As the year drew to a close, the jig was up. Outgoings were way higher than incomings. I was skinny as a rake, subsisting on lattes and bagels with cream cheese. My credit cards were tapped out and I couldn’t work for American companies as my visa only allowed me to be a journalist for overseas media. Meanwhile, I’d submitted a phone-book sized document to get my green card as an “Alien of Extraordinary Ability” (with a letter of recommendation from Lachlan Murdoch, which is kinda embarrassing now), but all signs were it could be a year or longer before a decision was made given the immigration department was still coping with a massive post-9/11 backlog.
So, I called it. I gave up my lease, shoved the little I owned into a storage unit deep on the west side, and flew home. I needed the comfort of people who loved me and the reassurance I was more than just a massive failure; that while New York City had whacked me around the head for the better part of a year, my core skills remained and better times had to be ahead. Surely.

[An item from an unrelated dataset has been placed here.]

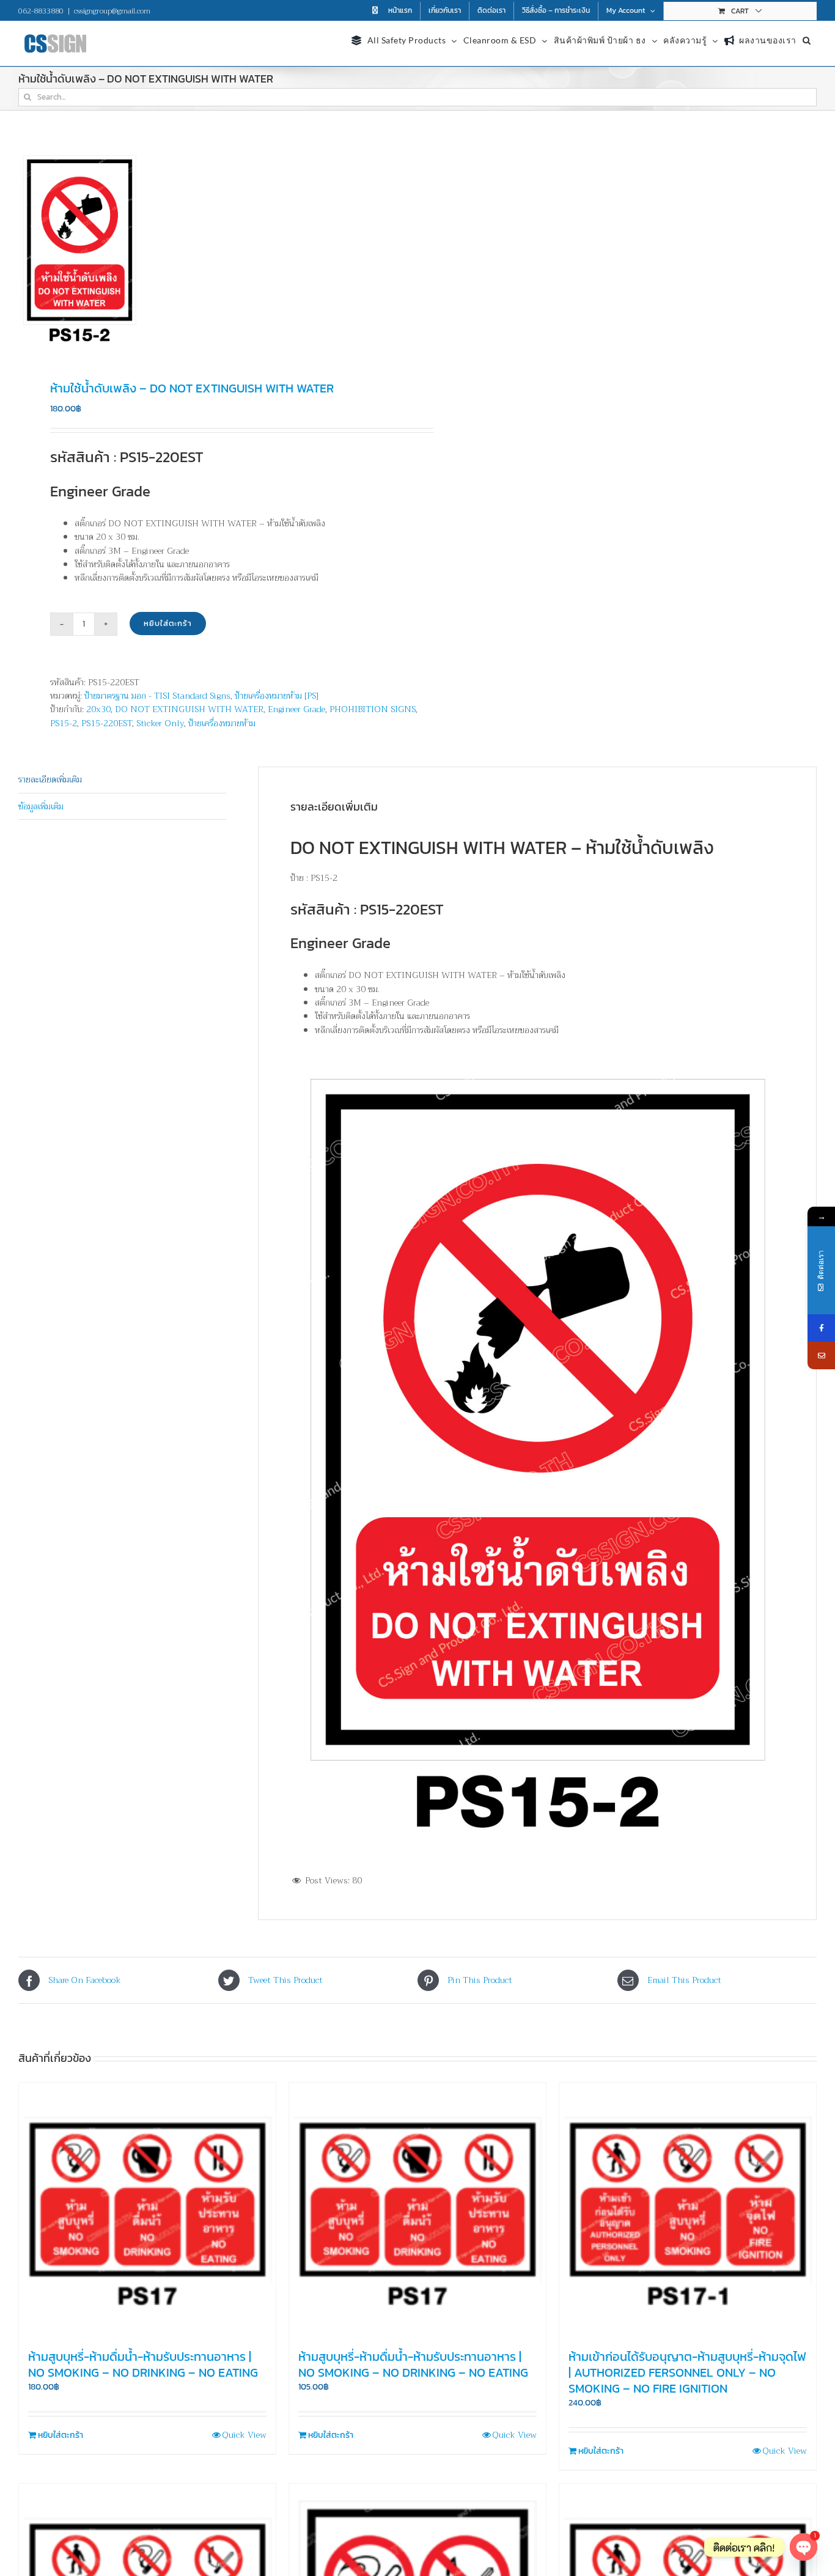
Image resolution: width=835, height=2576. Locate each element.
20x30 (98, 709)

About this series: Australian almanac
This is part of a series of articles examining what the heck has happened in Australia in the 23-odd years I’ve been living in the United States. The introduction to this series is here, and related posts below:
When voters finally figured that out, they bounced Howard like a bad cheque. He held off calling an election until the last possible minute and the Labor Party under Kevin Rudd swept to power in late 2007, with Howard himself becoming only the second sitting prime minister to lose his seat (to Maxine McKew!).
Same-sex marriage became legal in Australia in December 2017 following a voluntary postal survey where 61.6% of respondents supported changing the law to allow same-sex couples to marry. I wasn’t there, but three things. You mean to tell me almost two-in-five Aussies in 2017 still didn’t support gay marriage? Second, you mean to tell me almost two-in-five Aussies in 2017 still didn’t support gay marriage? And third, you mean to tell me almost two-in-five Aussies in 2017 still didn’t support gay marriage?
The Block is also a bellwether of the insane Australian property market. The format is simple: teams separately renovate identical properties, which are then sold at auction. Whoever gets the most money wins. In season one in Bondi, the winning profit—the amount the winning seller cleared—was $156,000 and the combined profit from all the apartments sold at auction was the $443,000. In last year’s season on Phillip Island, the winning profit was being $1.55 million and the total profit from properties sold $5.33 million.